Having finished discussing the substantive techniques for testing Backbone.js applications, we will now look into various means of automating our test infrastructure. The ability to programmatically run our test collection enables new and exciting use cases beyond a single developer manually running a test driver page during development. In this chapter we will explore the following automation and development topics:

  • Surveying scenarios and motivations for automating our test infrastructure
  • Investigating different approaches for programmatically running a Backbone.js application test suite
  • Introducing PhantomJS and adapter tools for frontend testing
  • Integrating our existing test infrastructure into the PhantomJS environment
  • Concluding our discussion on the principles and practices of Backbone.js application testing with suggestions and resources for the next steps after finishing this book

The world of testing beyond humans and browsers

Up to this point, our test development workflow has comprised writing test suites, adding them to a test driver page, and firing up the test page in a web browser on a development computer. However, test infrastructures can be used in far more scenarios than just manually running web reports. Examining the ensuing use cases, we will see how automatically running our test collection in arbitrary environments (for example, from a command line or build script, and possibly without a web browser) has enormous potential for the application development process.

Continuous integration

In collaborative software development, problems can arise when engineers develop code separately that they later merge into a common code base. Unforeseen interactions between the changes can cause integration errors, breaking the overall application.

One mitigation approach for such errors is continuous integration, which relies extensively on automated testing.

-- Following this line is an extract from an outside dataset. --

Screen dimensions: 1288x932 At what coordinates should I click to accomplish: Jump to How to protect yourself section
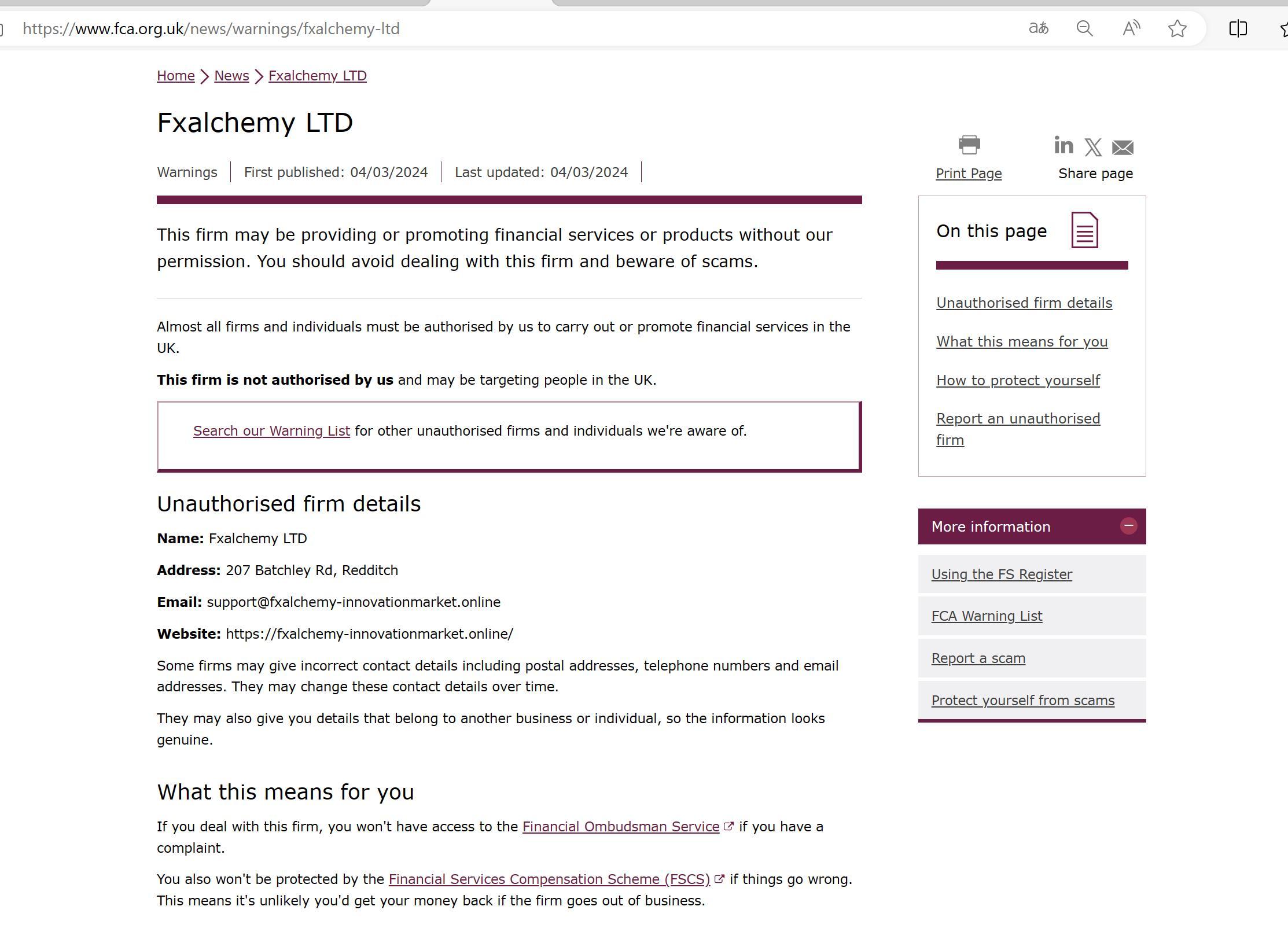[x=1018, y=381]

Continuous integration aggregates and tests application code to detect integration errors early and automatically. For an in-depth introduction on the topic, see Continuous Integration by Martin Fowler at http://martinfowler.com/articles/continuousIntegration.html.

The process of continuous integration is typically implemented using a dedicated server that incrementally gathers code changes, creates a clean application environment, runs build commands, and acts on the command outputs. For instance, let's say we have a Node.js application stored on GitHub. A continuous integration server could download code changes from GitHub, create a new build directory for the application, install package dependencies (for example, npm install), and run the tests (for example, npm test). If any of the tests fail, the server will notify the developer(s) responsible for the changes. Some prevalent continuous integration servers include Jenkins (http://jenkins-ci.org/) and Travis (https://travis-ci.org/).

Continuous deployment

A continuous deployment server is an enhancement of a continuous integration server that additionally deploys code to a live application environment (for example, production) if all the tests pass. It relies on automated tests to validate the entire application, so that code changes can be pushed out as fast as possible while retaining at least some semblance of quality assurance. The article Why Continuous Deployment? by Eric Ries at http://www.startuplessonslearned.com/2009/06/why-continuous-deployment.html is a good starting point for the motivations and practices behind continuous deployment.

Other scenarios

Test automation enables many other useful applications. For example, development utilities called watchers or guards check code periodically for modifications and perform further actions when the files change. Watchers are regularly used on a development machine to automatically run tests and display alerts when code changes have broken one or more tests, so that developers can discover errors quickly and effortlessly.

Cross-browser testing is another area made easier through automation. While a programmer can manually run a test collection on many different target browsers, this is often time consuming, error prone, and boring. Fortunately, there are testing tools that can programmatically run tests on a number of arbitrary web browsers without human interaction.